Below the fold, we’ll place Stamkos’ achievement in context

While the neutral-zone trap didn’t cause the last ice age to end, it certainly slowed the pace of prolific scoring. Fifty goal seasons are not impossibilities. At least not yet. Stamkos himself had done this before two seasons ago and barely missed the mark last year when he potted 45 in a full 82 game season. But with Evgeni Malkin just a dozen goals shy of the half-century mark (with just 14 to go). In spite of my sarcasm (he’s really thisclose), he might actually make it. That would exceed last season’s single fifty goal scorer (Corey Perry) but not surpass the trio from the 2009-10 season (Stamkos, Sidney Crosby and Alex Ovechkin)

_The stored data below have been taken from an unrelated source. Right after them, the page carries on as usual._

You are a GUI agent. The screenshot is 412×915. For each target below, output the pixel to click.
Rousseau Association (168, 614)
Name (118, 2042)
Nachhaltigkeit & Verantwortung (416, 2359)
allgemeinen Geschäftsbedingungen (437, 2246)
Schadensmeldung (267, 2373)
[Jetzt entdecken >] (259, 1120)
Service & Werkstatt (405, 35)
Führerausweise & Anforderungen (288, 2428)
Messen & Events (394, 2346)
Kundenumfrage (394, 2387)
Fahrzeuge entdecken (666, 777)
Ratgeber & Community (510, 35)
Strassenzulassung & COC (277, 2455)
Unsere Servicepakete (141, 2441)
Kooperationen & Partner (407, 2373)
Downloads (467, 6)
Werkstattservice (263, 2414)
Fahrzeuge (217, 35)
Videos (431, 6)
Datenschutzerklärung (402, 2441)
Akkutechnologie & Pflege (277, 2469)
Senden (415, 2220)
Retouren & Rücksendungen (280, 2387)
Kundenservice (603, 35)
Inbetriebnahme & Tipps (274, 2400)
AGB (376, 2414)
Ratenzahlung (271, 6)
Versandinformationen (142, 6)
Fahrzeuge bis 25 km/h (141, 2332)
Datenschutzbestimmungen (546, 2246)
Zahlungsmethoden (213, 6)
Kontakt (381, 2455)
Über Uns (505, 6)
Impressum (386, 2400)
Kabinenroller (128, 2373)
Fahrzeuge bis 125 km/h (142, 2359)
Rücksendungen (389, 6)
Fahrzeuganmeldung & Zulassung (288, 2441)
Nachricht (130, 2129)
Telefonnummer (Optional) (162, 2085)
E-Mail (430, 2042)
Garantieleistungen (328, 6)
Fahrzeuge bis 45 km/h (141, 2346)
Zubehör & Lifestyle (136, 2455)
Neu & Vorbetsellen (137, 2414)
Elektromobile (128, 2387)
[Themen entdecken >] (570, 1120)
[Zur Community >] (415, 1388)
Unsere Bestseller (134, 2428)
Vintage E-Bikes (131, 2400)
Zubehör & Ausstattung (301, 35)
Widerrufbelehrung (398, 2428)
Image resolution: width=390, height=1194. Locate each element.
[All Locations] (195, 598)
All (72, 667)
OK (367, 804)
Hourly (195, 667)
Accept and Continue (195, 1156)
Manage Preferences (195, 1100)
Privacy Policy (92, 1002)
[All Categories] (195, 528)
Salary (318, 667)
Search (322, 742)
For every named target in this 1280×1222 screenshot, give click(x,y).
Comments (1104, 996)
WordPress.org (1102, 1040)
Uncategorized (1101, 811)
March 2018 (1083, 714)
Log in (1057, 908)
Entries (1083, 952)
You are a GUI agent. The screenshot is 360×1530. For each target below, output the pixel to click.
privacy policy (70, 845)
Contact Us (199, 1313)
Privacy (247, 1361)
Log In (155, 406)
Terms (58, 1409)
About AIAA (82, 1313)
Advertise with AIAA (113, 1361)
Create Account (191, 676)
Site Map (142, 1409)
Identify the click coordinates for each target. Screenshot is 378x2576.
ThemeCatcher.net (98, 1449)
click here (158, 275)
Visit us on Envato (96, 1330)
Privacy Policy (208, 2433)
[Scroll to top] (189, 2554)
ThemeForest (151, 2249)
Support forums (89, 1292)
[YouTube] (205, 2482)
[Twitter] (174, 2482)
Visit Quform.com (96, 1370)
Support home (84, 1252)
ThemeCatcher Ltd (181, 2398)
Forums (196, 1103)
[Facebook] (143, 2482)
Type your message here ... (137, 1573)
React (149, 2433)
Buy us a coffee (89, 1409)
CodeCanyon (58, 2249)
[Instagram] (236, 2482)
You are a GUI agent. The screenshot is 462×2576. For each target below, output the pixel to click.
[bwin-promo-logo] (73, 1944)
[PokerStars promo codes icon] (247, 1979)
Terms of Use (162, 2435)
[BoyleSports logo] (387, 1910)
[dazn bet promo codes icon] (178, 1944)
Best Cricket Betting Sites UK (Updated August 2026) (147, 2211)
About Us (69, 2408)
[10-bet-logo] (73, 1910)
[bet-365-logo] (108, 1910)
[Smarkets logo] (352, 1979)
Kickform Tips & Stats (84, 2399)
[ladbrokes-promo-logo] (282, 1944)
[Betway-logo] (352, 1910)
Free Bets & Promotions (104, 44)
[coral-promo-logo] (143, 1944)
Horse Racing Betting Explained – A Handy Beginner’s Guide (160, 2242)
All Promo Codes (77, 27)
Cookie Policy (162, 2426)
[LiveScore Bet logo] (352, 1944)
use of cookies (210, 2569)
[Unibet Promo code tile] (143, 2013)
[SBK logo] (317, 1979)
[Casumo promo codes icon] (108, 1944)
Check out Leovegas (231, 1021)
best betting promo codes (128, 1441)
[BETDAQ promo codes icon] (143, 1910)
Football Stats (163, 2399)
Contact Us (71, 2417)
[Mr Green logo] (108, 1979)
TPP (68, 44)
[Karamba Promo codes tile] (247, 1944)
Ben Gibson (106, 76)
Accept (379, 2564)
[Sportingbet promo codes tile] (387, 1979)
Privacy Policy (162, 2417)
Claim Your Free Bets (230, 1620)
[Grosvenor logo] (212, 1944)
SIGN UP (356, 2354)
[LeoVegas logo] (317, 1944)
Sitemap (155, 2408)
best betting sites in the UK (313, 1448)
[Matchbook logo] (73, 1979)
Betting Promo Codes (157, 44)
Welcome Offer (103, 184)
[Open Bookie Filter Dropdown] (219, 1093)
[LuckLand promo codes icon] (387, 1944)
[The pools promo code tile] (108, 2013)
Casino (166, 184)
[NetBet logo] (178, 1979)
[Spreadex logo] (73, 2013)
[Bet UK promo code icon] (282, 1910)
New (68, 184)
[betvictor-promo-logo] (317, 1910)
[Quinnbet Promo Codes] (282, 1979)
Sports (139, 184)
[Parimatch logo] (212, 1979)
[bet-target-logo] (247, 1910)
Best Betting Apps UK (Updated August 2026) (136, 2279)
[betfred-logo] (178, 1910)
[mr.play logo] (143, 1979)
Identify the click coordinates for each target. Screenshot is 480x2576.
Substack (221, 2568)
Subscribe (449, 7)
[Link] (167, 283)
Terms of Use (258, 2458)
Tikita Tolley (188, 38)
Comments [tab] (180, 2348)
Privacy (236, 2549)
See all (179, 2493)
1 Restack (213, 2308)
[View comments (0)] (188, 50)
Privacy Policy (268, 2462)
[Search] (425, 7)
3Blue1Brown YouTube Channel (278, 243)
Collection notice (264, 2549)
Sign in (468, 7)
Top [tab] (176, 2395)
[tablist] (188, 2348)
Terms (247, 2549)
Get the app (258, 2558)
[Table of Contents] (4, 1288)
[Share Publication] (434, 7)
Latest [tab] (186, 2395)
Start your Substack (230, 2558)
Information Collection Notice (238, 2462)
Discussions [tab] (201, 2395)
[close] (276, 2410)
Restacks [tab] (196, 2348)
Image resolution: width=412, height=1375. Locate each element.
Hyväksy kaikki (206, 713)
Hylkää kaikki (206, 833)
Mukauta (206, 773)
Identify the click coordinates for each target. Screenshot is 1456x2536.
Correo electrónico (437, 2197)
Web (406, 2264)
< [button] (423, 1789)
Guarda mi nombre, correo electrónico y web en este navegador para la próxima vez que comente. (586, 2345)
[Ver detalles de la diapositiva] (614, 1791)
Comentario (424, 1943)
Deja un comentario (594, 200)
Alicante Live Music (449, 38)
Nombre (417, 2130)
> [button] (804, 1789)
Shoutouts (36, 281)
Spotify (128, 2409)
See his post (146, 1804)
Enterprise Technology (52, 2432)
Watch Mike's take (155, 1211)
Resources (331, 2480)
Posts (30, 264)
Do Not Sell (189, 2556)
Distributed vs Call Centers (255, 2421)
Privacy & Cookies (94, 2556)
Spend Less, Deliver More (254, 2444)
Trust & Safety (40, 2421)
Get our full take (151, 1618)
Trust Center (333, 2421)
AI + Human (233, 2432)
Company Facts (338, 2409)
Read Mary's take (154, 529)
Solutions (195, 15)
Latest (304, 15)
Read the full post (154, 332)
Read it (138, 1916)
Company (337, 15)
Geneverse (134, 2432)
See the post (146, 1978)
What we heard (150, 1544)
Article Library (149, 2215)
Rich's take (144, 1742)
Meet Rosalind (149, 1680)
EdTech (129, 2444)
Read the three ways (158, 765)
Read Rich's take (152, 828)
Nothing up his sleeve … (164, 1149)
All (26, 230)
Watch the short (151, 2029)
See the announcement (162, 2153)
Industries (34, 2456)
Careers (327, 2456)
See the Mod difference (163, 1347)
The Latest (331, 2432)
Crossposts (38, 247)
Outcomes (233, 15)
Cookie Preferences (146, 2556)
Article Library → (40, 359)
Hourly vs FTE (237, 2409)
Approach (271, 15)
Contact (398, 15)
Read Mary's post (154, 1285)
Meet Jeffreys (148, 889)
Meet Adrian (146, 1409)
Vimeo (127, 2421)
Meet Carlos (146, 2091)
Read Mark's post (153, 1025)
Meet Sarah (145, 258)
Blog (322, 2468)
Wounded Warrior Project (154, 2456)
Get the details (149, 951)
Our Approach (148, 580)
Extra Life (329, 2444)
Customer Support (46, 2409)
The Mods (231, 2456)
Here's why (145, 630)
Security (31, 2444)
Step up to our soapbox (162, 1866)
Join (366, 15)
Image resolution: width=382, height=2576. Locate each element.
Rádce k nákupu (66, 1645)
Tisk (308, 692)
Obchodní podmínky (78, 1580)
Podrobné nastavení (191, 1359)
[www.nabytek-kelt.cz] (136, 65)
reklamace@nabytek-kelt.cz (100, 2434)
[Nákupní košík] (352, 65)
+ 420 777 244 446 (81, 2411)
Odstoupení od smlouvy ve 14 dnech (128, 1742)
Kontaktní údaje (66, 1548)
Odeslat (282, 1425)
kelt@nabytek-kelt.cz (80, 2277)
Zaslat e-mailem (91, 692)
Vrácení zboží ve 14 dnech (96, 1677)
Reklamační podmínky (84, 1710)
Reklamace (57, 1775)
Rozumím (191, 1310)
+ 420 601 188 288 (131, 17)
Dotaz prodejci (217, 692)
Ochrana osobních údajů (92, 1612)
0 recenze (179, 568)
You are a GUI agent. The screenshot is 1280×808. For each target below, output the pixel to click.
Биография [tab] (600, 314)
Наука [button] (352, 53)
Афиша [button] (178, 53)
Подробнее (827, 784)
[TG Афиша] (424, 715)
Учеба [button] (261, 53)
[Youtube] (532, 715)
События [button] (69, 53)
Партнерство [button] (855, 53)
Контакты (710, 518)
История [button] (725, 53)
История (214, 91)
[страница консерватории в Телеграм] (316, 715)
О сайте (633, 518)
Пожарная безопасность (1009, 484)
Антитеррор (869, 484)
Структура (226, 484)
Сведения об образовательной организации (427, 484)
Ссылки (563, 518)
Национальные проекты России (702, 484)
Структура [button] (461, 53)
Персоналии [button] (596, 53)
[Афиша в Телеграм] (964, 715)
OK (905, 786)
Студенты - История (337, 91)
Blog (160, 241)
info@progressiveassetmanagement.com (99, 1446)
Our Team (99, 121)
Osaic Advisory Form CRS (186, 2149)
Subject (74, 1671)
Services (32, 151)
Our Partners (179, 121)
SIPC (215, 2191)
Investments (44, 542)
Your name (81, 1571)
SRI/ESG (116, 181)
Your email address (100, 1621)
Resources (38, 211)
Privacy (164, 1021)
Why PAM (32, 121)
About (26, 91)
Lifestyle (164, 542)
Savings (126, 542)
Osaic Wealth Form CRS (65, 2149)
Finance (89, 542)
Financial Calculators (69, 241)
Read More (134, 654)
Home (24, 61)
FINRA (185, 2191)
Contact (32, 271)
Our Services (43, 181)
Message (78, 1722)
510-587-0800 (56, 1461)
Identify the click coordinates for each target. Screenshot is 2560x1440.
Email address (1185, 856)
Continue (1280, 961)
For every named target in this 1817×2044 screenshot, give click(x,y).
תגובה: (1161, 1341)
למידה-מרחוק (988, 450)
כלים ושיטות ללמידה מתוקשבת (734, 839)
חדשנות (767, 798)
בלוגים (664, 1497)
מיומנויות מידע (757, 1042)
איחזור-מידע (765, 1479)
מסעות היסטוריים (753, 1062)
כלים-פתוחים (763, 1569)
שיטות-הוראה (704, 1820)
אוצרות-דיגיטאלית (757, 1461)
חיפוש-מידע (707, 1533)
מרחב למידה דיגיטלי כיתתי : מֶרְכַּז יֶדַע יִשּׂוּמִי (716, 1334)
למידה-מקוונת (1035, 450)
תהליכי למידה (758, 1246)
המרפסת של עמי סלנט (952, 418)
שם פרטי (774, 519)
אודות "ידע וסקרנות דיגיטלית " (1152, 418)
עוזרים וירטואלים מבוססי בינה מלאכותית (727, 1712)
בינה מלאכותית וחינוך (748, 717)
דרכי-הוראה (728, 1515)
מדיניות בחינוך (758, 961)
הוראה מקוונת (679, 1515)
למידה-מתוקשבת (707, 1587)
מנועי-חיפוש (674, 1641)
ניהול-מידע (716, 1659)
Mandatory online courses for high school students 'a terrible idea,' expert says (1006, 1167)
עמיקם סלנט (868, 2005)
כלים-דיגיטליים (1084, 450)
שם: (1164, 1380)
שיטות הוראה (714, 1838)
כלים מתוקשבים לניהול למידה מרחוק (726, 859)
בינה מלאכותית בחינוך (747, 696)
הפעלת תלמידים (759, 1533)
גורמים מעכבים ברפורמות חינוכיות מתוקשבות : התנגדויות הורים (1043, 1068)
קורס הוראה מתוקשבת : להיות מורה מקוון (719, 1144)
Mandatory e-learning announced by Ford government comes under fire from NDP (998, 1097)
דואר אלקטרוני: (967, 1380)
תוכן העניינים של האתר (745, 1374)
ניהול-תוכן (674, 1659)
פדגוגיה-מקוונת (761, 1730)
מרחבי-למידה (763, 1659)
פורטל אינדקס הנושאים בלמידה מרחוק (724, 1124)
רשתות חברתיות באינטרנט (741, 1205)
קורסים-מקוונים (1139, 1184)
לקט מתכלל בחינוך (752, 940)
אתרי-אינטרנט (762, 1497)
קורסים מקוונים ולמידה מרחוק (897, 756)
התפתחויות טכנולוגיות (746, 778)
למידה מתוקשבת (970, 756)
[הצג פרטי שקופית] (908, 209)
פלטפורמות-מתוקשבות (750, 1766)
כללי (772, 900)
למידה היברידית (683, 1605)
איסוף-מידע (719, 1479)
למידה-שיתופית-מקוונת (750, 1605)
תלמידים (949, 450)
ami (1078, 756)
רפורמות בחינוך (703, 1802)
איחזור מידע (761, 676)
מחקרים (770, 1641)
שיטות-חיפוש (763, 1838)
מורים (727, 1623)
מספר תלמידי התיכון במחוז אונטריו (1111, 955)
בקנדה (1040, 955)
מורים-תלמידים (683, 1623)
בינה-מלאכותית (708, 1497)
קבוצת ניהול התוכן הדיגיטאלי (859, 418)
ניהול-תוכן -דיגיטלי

But it’s a far cry from the mid to late eighties seasons when the nifty fifty was much more accessible. In 85-86 six players exceeded 50 with Jari Kurri pacing the league with 68. Three seasons later, Mario Lemieux led the league in scoring with 85 goals, and again another five players eclipsed the 50 goal mark.

The 10 seasons between 1980 and 1990 saw an average of 7.5 fifty goal scorers per season. The last ten full seasons saw an average of 2. This year’s tally may match that average or pull it down some. Regardless, scoring has been pulled down plenty. Which makes Stamkos’ pair of 50 goal seasons note worthy.

The Lords of the Boards over at NHL central would like you to believe that the note worthy aspect is the age of Stamkos. And credit where it’s due, when only six other players in history have done so. Also worthy of note is that three of those six did so during the high-flying eighties (and another in the equally fast-paced and high-scoring late seventies). Since the devilish trap (pun intended) was popularized only Ovechkin and Stamkos have joined the club. The other player in the group, Pavel Bure did so between the 1992-93 and 1993-94 seasons, just as the trap was implemented in Jersey by Jacques Lemaire

Of hope for lovers of goal scoring, the addition of Stamkos and Ovechkin have come since the league and the NHLPA have clamped down on obstruction following the 2004-05 season being wiped out by the lockout. We’re still a long way from another season where someone tallies 150 points, let alone comes close to Wayne Gretzky’s 212. But it’s getting better.